** Records for processing follows **

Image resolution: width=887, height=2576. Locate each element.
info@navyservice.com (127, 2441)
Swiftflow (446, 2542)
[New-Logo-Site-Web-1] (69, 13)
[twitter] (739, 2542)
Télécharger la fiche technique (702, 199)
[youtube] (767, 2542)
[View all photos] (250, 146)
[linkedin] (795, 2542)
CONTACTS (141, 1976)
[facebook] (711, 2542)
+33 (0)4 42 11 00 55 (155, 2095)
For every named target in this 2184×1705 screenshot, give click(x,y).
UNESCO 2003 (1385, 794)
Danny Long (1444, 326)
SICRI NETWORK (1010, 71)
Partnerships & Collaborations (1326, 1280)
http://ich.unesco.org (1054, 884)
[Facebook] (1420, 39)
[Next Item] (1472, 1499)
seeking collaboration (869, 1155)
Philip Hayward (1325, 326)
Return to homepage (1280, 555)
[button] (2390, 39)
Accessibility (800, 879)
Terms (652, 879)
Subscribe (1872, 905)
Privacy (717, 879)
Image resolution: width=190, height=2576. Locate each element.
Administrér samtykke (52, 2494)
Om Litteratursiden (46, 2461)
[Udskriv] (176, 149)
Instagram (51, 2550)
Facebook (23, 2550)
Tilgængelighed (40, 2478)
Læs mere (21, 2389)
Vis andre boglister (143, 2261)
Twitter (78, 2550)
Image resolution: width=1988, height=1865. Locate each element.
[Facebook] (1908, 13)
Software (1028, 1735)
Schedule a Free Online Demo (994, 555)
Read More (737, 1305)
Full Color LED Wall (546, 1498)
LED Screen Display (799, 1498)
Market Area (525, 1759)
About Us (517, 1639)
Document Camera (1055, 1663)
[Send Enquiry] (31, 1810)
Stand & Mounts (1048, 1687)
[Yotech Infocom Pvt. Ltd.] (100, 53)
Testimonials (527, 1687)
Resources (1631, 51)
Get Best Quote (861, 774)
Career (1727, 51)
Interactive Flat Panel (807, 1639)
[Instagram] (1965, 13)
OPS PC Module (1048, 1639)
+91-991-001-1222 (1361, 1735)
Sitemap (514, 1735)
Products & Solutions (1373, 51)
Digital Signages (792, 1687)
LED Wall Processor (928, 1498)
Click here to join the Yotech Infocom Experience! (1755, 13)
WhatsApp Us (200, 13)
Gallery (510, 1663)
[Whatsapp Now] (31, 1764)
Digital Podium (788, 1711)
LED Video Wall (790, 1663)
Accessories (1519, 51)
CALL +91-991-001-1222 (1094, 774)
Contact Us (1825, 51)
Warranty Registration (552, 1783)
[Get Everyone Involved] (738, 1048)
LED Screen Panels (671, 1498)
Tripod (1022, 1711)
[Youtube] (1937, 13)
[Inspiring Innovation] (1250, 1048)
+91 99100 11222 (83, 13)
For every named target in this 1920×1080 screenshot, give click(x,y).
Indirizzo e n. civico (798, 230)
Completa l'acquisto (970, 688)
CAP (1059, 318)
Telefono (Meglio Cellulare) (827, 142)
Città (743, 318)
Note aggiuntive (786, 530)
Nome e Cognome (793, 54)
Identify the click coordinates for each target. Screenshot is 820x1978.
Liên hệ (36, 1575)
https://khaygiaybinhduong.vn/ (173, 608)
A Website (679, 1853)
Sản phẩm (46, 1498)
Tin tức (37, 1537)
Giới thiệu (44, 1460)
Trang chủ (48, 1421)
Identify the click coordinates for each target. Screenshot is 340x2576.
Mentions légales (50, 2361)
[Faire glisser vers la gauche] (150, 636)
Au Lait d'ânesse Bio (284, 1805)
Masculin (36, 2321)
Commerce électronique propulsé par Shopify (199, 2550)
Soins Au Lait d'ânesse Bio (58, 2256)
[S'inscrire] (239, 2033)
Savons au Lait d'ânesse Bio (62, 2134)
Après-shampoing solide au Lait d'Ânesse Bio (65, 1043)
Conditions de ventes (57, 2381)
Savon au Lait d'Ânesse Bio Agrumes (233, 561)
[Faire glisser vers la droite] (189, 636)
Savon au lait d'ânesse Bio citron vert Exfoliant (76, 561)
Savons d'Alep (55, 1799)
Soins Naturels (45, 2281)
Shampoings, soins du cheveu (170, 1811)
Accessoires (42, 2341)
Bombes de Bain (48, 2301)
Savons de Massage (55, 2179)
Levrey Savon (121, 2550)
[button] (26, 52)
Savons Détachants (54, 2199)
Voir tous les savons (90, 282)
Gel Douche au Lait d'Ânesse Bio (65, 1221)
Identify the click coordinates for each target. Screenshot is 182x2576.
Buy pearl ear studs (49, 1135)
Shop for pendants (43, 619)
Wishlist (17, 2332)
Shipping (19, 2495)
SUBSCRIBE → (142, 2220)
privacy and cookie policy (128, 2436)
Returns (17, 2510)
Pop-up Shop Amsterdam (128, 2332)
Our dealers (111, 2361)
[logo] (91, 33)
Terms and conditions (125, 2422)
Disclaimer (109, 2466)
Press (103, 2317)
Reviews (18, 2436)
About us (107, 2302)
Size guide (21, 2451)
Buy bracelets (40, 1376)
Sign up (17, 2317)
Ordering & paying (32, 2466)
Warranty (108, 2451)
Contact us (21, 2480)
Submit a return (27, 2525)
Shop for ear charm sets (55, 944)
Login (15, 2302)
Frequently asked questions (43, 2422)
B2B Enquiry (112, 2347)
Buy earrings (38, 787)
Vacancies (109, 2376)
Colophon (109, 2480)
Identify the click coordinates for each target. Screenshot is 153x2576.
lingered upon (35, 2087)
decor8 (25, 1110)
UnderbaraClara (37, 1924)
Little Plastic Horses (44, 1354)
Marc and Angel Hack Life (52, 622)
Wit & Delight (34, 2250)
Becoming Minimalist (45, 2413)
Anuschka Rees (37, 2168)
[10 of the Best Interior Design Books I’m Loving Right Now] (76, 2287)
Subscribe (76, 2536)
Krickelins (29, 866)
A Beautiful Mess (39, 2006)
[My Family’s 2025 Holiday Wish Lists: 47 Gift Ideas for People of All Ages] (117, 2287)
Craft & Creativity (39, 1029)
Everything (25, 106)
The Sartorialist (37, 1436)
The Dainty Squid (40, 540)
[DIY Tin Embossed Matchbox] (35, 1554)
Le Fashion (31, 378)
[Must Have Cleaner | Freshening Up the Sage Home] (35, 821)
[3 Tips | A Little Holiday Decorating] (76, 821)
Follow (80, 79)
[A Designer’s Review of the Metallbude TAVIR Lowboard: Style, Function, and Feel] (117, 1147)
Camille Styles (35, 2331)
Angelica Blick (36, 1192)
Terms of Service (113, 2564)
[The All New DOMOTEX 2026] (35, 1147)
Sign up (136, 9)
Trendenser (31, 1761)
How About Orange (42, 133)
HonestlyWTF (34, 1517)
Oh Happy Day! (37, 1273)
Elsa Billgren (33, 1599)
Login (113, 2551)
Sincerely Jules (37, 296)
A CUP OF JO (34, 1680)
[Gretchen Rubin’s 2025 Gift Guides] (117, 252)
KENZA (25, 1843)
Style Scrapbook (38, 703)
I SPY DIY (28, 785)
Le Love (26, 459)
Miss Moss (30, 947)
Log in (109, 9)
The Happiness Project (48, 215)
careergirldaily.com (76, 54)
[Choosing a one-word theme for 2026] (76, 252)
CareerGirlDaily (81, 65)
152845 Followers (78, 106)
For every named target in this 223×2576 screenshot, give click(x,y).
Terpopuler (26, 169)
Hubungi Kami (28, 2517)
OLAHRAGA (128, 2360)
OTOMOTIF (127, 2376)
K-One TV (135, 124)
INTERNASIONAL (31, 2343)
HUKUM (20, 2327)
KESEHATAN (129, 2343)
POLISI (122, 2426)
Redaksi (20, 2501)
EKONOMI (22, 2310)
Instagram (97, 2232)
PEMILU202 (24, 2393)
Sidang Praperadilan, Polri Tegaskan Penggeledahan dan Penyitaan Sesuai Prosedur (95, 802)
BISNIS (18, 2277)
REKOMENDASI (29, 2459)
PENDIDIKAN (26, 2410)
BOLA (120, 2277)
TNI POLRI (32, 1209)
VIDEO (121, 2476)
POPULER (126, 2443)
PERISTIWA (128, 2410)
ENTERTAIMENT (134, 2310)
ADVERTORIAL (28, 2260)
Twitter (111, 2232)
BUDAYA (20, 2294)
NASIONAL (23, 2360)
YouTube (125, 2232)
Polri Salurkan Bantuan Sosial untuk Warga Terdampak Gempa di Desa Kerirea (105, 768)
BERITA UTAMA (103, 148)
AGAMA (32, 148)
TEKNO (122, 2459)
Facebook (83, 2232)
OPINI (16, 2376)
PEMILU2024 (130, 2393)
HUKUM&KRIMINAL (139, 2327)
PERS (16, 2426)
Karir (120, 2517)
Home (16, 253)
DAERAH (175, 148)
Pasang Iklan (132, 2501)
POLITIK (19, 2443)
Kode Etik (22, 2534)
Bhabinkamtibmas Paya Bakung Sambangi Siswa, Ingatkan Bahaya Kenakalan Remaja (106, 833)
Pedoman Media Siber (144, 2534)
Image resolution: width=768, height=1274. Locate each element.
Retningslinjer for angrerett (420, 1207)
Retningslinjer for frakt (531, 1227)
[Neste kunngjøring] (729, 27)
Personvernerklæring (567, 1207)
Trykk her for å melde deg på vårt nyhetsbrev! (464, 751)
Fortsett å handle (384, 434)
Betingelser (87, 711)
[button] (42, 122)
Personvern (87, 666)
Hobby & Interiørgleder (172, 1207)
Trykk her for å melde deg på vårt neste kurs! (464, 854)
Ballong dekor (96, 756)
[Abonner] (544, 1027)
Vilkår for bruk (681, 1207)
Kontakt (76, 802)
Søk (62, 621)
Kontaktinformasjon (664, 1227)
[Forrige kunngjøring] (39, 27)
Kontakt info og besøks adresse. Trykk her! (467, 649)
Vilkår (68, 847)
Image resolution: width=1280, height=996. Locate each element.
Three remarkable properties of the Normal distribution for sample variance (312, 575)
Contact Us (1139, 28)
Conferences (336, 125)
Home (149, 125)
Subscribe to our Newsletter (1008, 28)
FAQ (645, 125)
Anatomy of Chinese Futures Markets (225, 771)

** End of Records for processing **

What you have to do:
Your answer should be the lines above, from the line containing "Digital Podium (788, 1711)" up to and including the line containing "Gel Douche au Lait d'Ânesse Bio (65, 1221)", reproduced exactly and with nothing else.

Exercise output:
Digital Podium (788, 1711)
LED Video Wall (790, 1663)
Accessories (1519, 51)
CALL +91-991-001-1222 (1094, 774)
Contact Us (1825, 51)
Warranty Registration (552, 1783)
[Get Everyone Involved] (738, 1048)
LED Screen Panels (671, 1498)
Tripod (1022, 1711)
[Youtube] (1937, 13)
[Inspiring Innovation] (1250, 1048)
+91 99100 11222 (83, 13)
For every named target in this 1920×1080 screenshot, give click(x,y).
Indirizzo e n. civico (798, 230)
Completa l'acquisto (970, 688)
CAP (1059, 318)
Telefono (Meglio Cellulare) (827, 142)
Città (743, 318)
Note aggiuntive (786, 530)
Nome e Cognome (793, 54)
Identify the click coordinates for each target. Screenshot is 820x1978.
Liên hệ (36, 1575)
https://khaygiaybinhduong.vn/ (173, 608)
A Website (679, 1853)
Sản phẩm (46, 1498)
Tin tức (37, 1537)
Giới thiệu (44, 1460)
Trang chủ (48, 1421)
Identify the click coordinates for each target. Screenshot is 340x2576.
Mentions légales (50, 2361)
[Faire glisser vers la gauche] (150, 636)
Au Lait d'ânesse Bio (284, 1805)
Masculin (36, 2321)
Commerce électronique propulsé par Shopify (199, 2550)
Soins Au Lait d'ânesse Bio (58, 2256)
[S'inscrire] (239, 2033)
Savons au Lait d'ânesse Bio (62, 2134)
Après-shampoing solide au Lait d'Ânesse Bio (65, 1043)
Conditions de ventes (57, 2381)
Savon au Lait d'Ânesse Bio Agrumes (233, 561)
[Faire glisser vers la droite] (189, 636)
Savon au lait d'ânesse Bio citron vert Exfoliant (76, 561)
Savons d'Alep (55, 1799)
Soins Naturels (45, 2281)
Shampoings, soins du cheveu (170, 1811)
Accessoires (42, 2341)
Bombes de Bain (48, 2301)
Savons de Massage (55, 2179)
Levrey Savon (121, 2550)
[button] (26, 52)
Savons Détachants (54, 2199)
Voir tous les savons (90, 282)
Gel Douche au Lait d'Ânesse Bio (65, 1221)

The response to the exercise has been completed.